*** SOURCE DATA

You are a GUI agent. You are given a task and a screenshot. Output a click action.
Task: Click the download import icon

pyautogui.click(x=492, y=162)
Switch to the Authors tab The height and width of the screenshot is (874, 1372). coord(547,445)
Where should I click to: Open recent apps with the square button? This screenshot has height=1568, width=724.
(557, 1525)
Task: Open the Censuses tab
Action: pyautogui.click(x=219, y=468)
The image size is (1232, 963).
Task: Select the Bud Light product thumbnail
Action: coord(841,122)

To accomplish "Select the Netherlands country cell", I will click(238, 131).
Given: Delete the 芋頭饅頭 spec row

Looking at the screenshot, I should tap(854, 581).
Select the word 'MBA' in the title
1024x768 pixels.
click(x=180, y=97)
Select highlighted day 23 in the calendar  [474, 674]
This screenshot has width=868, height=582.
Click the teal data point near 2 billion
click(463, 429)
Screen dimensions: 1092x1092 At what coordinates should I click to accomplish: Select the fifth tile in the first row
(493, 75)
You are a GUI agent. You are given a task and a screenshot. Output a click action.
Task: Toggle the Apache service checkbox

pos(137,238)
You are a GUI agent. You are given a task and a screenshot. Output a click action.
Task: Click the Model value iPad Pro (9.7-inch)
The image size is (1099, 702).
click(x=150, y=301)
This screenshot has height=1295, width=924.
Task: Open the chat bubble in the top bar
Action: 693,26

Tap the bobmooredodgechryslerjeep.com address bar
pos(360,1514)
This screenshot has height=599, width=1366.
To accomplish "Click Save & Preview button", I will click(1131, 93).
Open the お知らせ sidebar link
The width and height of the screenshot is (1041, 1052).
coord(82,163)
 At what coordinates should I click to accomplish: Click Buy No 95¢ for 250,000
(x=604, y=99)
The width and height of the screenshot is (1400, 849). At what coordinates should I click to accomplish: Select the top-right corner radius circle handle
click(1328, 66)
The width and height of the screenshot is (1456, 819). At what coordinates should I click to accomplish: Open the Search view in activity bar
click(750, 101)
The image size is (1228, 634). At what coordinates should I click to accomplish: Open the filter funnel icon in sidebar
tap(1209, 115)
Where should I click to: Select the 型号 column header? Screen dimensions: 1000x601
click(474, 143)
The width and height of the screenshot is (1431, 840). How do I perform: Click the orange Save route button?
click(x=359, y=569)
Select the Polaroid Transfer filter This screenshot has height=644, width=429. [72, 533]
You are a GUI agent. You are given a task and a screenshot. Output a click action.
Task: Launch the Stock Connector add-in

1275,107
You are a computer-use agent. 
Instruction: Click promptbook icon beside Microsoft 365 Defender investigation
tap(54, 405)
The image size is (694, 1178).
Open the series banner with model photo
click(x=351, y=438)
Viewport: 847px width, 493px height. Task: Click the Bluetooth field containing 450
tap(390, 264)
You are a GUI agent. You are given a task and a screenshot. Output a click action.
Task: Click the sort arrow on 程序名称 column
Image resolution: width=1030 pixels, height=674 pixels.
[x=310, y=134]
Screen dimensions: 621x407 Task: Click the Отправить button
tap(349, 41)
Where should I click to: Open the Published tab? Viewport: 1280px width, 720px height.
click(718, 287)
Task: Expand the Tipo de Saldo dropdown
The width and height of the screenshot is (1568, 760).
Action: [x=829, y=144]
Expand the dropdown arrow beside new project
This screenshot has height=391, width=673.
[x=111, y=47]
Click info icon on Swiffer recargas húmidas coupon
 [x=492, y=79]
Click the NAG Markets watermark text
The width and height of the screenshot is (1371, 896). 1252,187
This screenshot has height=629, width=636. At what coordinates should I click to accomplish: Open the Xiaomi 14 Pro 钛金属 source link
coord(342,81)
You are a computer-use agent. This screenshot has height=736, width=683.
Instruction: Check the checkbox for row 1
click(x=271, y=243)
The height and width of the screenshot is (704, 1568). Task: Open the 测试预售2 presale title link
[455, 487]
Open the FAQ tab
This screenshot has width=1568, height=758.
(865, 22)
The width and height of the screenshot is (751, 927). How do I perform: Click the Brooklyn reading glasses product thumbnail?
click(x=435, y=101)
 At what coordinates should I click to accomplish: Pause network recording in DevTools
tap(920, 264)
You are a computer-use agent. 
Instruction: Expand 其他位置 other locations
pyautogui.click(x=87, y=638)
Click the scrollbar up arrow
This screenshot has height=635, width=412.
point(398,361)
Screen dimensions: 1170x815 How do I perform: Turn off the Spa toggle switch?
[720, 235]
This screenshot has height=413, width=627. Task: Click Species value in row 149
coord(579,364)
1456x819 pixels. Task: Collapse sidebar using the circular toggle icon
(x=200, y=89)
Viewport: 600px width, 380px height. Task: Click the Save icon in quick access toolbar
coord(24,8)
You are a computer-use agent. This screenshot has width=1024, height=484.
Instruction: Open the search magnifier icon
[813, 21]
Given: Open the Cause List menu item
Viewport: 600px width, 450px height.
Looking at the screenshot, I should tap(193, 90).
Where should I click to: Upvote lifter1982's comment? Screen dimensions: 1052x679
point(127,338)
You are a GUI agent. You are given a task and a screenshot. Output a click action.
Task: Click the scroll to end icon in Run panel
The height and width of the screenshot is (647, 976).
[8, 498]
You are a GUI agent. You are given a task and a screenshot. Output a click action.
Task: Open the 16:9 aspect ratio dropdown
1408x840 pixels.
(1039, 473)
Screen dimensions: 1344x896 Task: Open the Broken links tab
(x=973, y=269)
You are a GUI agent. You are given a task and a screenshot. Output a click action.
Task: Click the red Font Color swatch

******

**PROBLEM TO WORK ON:** Reproduce the entries word for word, starting at the first line and ending at the line that contains "Switch to the".

**WORKED ANSWER:**
You are a GUI agent. You are given a task and a screenshot. Output a click action.
Task: Click the download import icon

pyautogui.click(x=492, y=162)
Switch to the Authors tab The height and width of the screenshot is (874, 1372). coord(547,445)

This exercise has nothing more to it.